The timing is coincidental but the juxtaposition is useful. OpenSSF is expanding its membership and its tooling portfolio. The question Nesbitt’s taxonomy raises is whether that tooling is measuring the right things. OSS-CRS, focused on automated vulnerability discovery, addresses a different category of risk than the one Nesbitt is describing. No OpenSSF tool currently tracks maintainer burnout trajectories, distinguishes human commits from bot activity, or evaluates transitive dependency health across multiple hops.
Practical Signals for Dependency Consumers
For engineering teams making dependency decisions today, the actionable takeaway from Nesbitt’s taxonomy is that the signals that actually predict abandonment are not the ones in standard dashboards. Based on the patterns in the post, the indicators worth checking are:
Oldest unanswered issue. A project with open issues older than six months that have no maintainer response, not even a triage label, is in a burnout plateau regardless of what the commit graph shows.
Last human commit date. Exclude Dependabot, Renovate, and other automated commits. If the last human-authored commit was more than a year ago, the project’s maintenance is automated, not intentional.
Registry-to-source integrity. Verify the package registry entry points to a reachable, current source repository. A non-trivial fraction of packages in any large registry may have no recoverable source.
Publish account accessibility. Whether the npm or PyPI account that owns the package is still accessible to a living maintainer. This is the left-pad vector: the account exists, the package exists, but the human behind it has moved on.
None of these signals appear in OpenSSF Scorecard today.

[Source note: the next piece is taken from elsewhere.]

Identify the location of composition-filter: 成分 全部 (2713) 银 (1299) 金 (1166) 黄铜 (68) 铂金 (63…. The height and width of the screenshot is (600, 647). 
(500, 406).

Building them into a dependency review workflow requires custom tooling or manual audit. The alternative is accepting that your health scores are measuring maintenance theater, not maintenance.
Frequently Asked Questions
How many failure categories does Nesbitt’s taxonomy actually define?
The post organizes project deaths into seven major categories (maintainer left, maintainer still there, sabotage/capture, release pipeline broke, force majeure, world moved on, project split) with 25+ named sub-patterns. Most coverage of the post focuses on maintainer departure and dependency death, but categories like release-pipeline failure and project split describe structural risks that have nothing to do with maintainer motivation or availability.
How many registry packages are orphaned with no recoverable source?
Prior analysis cited in the post puts the figure at roughly 1.7% of npm packages and 4% of Packagist packages whose source repo URLs return 404. These percentages translate to tens of thousands of packages across the two registries: still installable, but with no upstream to file issues against, submit patches to, or fork.
What else did OpenSSF announce alongside the new members?
The same Community Day North America announcement included CRA (Cyber Resilience Act) compliance guides for open-source projects, positioning the foundation’s Q2 2026 work toward regulatory alignment with the EU’s forthcoming software-security requirements. That regulatory focus is orthogonal to the maintainer-sustainability measurement gap Nesbitt identifies.
What is the ‘project split’ death mode and why does it break health scores?
Project split occurs when a community forks a package and the successor thrives under a new name while the original repository goes dormant. Health scores attached to the original package name will report decline or abandonment, even though the codebase is actively maintained elsewhere. The inverse of the benevolent-zombie problem: the score is directionally wrong in the opposite direction.